• [Your task] Print each record exactly, with no word added or removed.

********************

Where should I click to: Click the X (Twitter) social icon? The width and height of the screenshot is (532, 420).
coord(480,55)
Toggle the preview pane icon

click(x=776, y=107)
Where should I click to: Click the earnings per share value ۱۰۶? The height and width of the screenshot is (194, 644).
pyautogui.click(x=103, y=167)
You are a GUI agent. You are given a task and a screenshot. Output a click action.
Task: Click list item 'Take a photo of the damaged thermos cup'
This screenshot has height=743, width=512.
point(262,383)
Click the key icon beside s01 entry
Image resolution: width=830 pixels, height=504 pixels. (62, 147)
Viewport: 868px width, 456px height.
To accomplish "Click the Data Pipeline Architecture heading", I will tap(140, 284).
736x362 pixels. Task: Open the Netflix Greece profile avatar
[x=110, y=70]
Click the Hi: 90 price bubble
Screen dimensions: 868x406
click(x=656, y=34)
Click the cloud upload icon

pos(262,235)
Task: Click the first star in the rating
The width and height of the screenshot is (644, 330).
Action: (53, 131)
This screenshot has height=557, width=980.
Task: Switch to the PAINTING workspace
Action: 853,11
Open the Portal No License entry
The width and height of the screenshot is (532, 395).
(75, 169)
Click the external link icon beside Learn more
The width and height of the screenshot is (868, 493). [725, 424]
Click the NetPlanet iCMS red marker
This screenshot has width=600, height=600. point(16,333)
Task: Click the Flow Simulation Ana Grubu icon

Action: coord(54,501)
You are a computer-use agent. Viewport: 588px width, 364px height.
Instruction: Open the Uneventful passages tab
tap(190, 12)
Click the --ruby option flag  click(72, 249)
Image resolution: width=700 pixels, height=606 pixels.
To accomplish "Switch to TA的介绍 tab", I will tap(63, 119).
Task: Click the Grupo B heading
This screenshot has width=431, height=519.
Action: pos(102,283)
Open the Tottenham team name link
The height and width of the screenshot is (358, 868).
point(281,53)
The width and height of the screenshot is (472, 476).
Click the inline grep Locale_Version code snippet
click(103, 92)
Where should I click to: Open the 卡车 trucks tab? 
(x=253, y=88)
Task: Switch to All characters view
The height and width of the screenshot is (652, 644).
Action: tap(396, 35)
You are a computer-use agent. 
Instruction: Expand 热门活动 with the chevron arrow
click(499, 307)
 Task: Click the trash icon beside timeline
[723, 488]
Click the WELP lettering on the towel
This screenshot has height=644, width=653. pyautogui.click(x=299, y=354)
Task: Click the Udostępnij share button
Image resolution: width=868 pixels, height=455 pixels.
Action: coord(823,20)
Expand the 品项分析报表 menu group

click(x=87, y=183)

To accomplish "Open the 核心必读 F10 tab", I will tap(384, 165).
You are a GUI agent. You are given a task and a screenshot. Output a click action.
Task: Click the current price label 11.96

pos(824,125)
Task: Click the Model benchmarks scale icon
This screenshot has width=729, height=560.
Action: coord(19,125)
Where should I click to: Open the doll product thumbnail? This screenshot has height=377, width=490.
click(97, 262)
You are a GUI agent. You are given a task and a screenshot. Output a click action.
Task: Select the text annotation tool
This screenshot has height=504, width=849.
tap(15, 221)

********************

• [Task output]
Where should I click to: Click the X (Twitter) social icon? The width and height of the screenshot is (532, 420).
coord(480,55)
Toggle the preview pane icon

click(x=776, y=107)
Where should I click to: Click the earnings per share value ۱۰۶? The height and width of the screenshot is (194, 644).
pyautogui.click(x=103, y=167)
You are a GUI agent. You are given a task and a screenshot. Output a click action.
Task: Click list item 'Take a photo of the damaged thermos cup'
This screenshot has height=743, width=512.
point(262,383)
Click the key icon beside s01 entry
Image resolution: width=830 pixels, height=504 pixels. (62, 147)
Viewport: 868px width, 456px height.
To accomplish "Click the Data Pipeline Architecture heading", I will tap(140, 284).
736x362 pixels. Task: Open the Netflix Greece profile avatar
[x=110, y=70]
Click the Hi: 90 price bubble
Screen dimensions: 868x406
click(x=656, y=34)
Click the cloud upload icon

pos(262,235)
Task: Click the first star in the rating
The width and height of the screenshot is (644, 330).
Action: (53, 131)
This screenshot has height=557, width=980.
Task: Switch to the PAINTING workspace
Action: 853,11
Open the Portal No License entry
The width and height of the screenshot is (532, 395).
(75, 169)
Click the external link icon beside Learn more
The width and height of the screenshot is (868, 493). [725, 424]
Click the NetPlanet iCMS red marker
This screenshot has width=600, height=600. point(16,333)
Task: Click the Flow Simulation Ana Grubu icon

Action: coord(54,501)
You are a computer-use agent. Viewport: 588px width, 364px height.
Instruction: Open the Uneventful passages tab
tap(190, 12)
Click the --ruby option flag  click(72, 249)
Image resolution: width=700 pixels, height=606 pixels.
To accomplish "Switch to TA的介绍 tab", I will tap(63, 119).
Task: Click the Grupo B heading
This screenshot has width=431, height=519.
Action: pos(102,283)
Open the Tottenham team name link
The height and width of the screenshot is (358, 868).
point(281,53)
The width and height of the screenshot is (472, 476).
Click the inline grep Locale_Version code snippet
click(103, 92)
Where should I click to: Open the 卡车 trucks tab? 
(x=253, y=88)
Task: Switch to All characters view
The height and width of the screenshot is (652, 644).
Action: tap(396, 35)
You are a computer-use agent. 
Instruction: Expand 热门活动 with the chevron arrow
click(499, 307)
 Task: Click the trash icon beside timeline
[723, 488]
Click the WELP lettering on the towel
This screenshot has height=644, width=653. pyautogui.click(x=299, y=354)
Task: Click the Udostępnij share button
Image resolution: width=868 pixels, height=455 pixels.
Action: coord(823,20)
Expand the 品项分析报表 menu group

click(x=87, y=183)

To accomplish "Open the 核心必读 F10 tab", I will tap(384, 165).
You are a GUI agent. You are given a task and a screenshot. Output a click action.
Task: Click the current price label 11.96

pos(824,125)
Task: Click the Model benchmarks scale icon
This screenshot has width=729, height=560.
Action: coord(19,125)
Where should I click to: Open the doll product thumbnail? This screenshot has height=377, width=490.
click(97, 262)
You are a GUI agent. You are given a task and a screenshot. Output a click action.
Task: Select the text annotation tool
This screenshot has height=504, width=849.
tap(15, 221)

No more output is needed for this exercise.